━━━━━ Records provided

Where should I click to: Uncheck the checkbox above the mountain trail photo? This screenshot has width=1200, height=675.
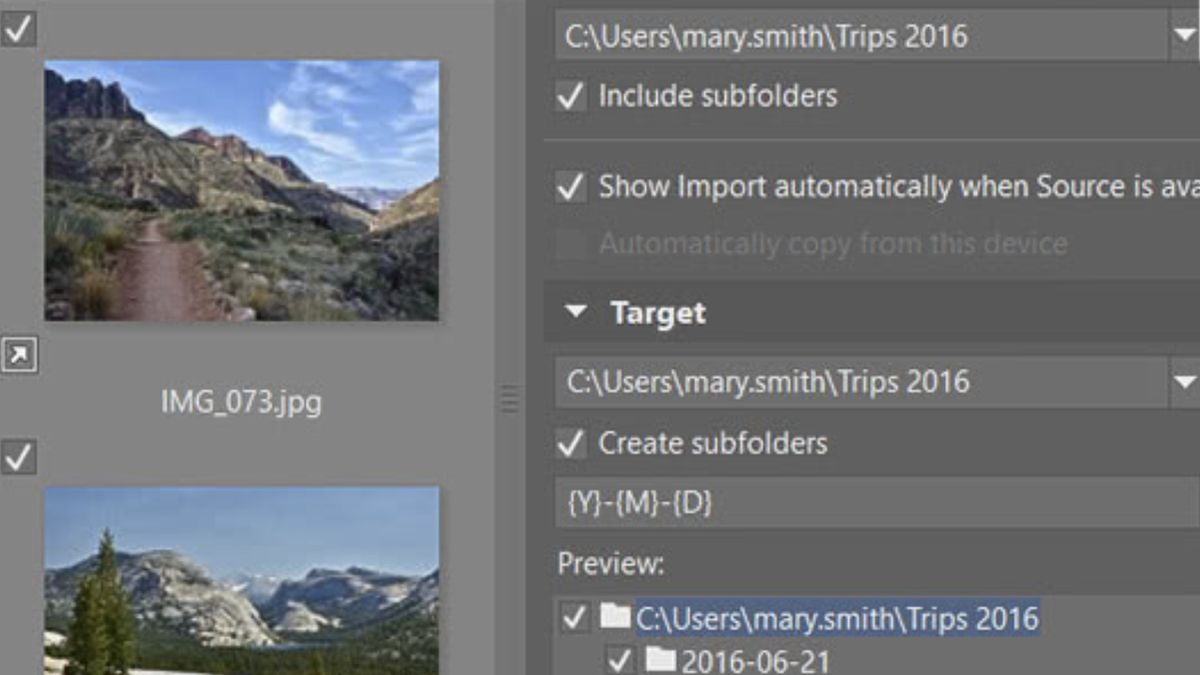[x=18, y=28]
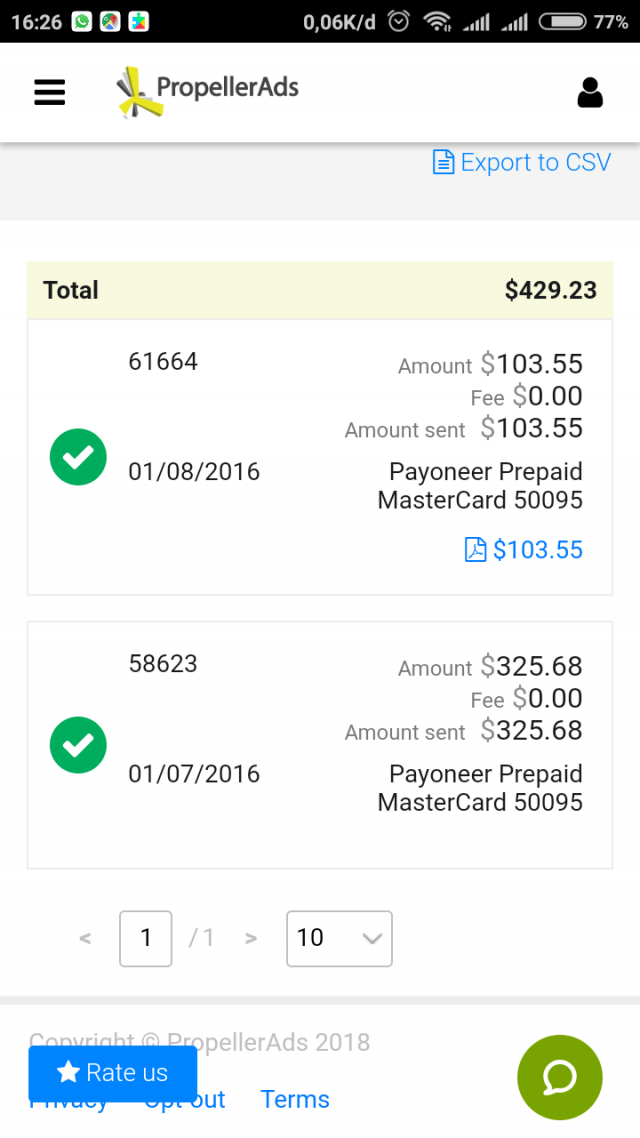Tap the WhatsApp notification icon in status bar

[x=82, y=22]
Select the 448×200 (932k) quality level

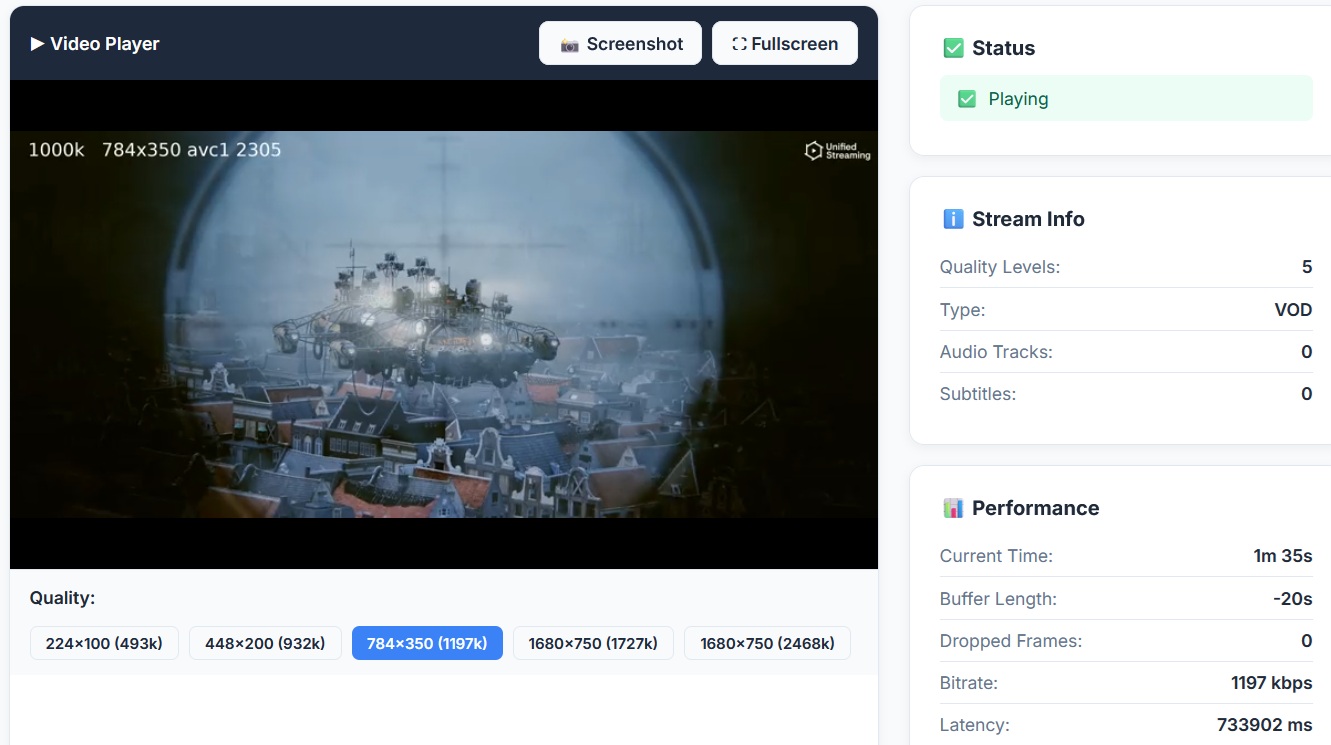click(264, 643)
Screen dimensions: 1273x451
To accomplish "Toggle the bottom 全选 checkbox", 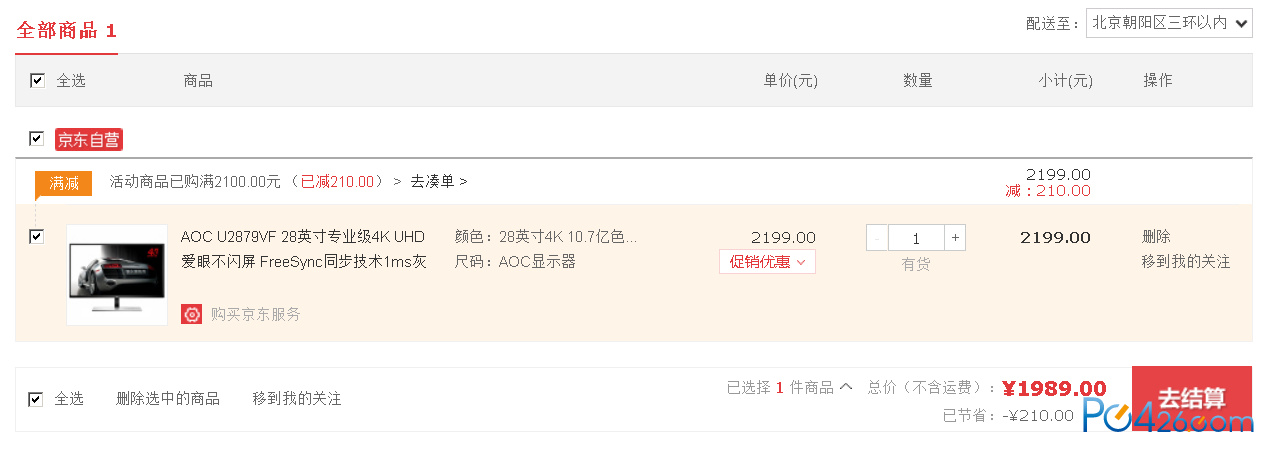I will [36, 399].
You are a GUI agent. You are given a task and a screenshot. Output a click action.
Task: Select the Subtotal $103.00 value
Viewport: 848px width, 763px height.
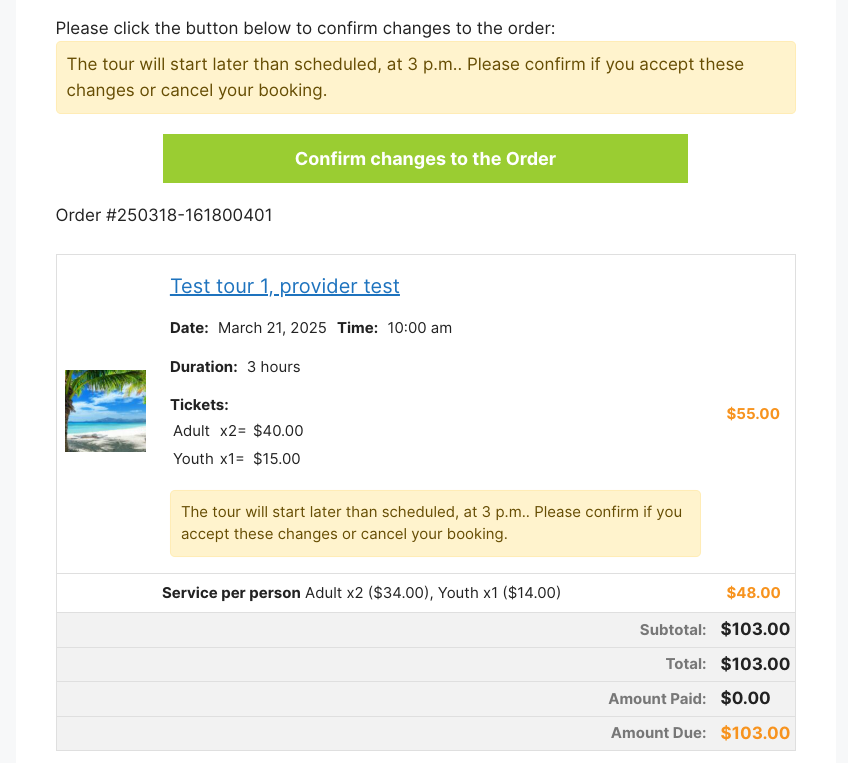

━━━━━━━━━━

-- Stated task --
Could you set down again, word for word, the lines of the material from the one holding "You are a GUI" through the end of the material, both included, leaving out any pictures?

-- Result of the exercise --
You are a GUI agent. You are given a task and a screenshot. Output a click action.
Task: Select the Subtotal $103.00 value
Viewport: 848px width, 763px height.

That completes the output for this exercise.